WORK ITEM:
Report back every line from the entries below in which the word "computer" occurs.

AVAILABLE DATA:
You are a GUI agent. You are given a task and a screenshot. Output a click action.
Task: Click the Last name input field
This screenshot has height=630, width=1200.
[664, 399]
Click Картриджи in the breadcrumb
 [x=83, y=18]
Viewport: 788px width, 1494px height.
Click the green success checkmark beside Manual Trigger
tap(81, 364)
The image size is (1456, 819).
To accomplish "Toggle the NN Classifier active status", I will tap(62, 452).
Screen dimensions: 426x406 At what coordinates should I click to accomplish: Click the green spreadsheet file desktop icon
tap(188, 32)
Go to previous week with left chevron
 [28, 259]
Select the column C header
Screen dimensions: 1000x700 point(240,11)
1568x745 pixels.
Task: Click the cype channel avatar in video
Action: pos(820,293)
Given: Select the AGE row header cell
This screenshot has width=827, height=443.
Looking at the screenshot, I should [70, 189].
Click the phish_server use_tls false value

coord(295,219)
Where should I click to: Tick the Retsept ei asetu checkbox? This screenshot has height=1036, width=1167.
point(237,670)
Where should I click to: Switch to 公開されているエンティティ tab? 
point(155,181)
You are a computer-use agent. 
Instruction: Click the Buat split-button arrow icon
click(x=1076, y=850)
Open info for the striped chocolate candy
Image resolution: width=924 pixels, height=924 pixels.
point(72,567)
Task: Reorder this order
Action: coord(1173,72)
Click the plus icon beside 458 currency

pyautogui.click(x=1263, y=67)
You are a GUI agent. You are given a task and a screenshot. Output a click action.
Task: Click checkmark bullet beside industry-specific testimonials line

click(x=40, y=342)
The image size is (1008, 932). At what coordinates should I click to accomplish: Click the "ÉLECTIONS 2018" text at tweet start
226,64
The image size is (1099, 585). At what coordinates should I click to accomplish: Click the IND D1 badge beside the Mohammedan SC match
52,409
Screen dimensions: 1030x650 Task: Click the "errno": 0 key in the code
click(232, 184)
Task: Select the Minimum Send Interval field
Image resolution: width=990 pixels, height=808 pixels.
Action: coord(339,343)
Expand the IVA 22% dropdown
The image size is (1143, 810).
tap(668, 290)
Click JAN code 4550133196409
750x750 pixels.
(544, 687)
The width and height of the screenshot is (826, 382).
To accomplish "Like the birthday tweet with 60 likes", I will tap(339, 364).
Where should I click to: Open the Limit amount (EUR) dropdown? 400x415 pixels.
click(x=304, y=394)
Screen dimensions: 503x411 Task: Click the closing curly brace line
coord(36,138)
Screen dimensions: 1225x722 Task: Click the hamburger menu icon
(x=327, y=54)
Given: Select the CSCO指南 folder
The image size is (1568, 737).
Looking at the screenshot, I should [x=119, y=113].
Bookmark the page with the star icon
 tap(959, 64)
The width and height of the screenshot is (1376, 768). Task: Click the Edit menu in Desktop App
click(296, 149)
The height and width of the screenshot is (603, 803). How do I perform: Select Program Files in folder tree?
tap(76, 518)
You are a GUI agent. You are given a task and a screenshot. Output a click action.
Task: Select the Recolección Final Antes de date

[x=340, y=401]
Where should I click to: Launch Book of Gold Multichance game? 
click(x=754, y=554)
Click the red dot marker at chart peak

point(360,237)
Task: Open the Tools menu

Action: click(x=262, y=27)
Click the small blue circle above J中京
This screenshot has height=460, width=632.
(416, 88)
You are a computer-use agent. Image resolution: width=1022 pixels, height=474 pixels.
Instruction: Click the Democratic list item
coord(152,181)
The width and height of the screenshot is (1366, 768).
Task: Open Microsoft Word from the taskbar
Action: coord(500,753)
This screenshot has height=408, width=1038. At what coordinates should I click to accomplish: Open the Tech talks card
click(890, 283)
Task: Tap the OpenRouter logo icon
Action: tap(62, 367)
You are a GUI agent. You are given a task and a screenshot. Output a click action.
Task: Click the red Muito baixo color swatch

EXERCISE RESPONSE:
You are a computer-use agent. 
You are a computer-use agent. Image resolution: width=1022 pixels, height=474 pixels.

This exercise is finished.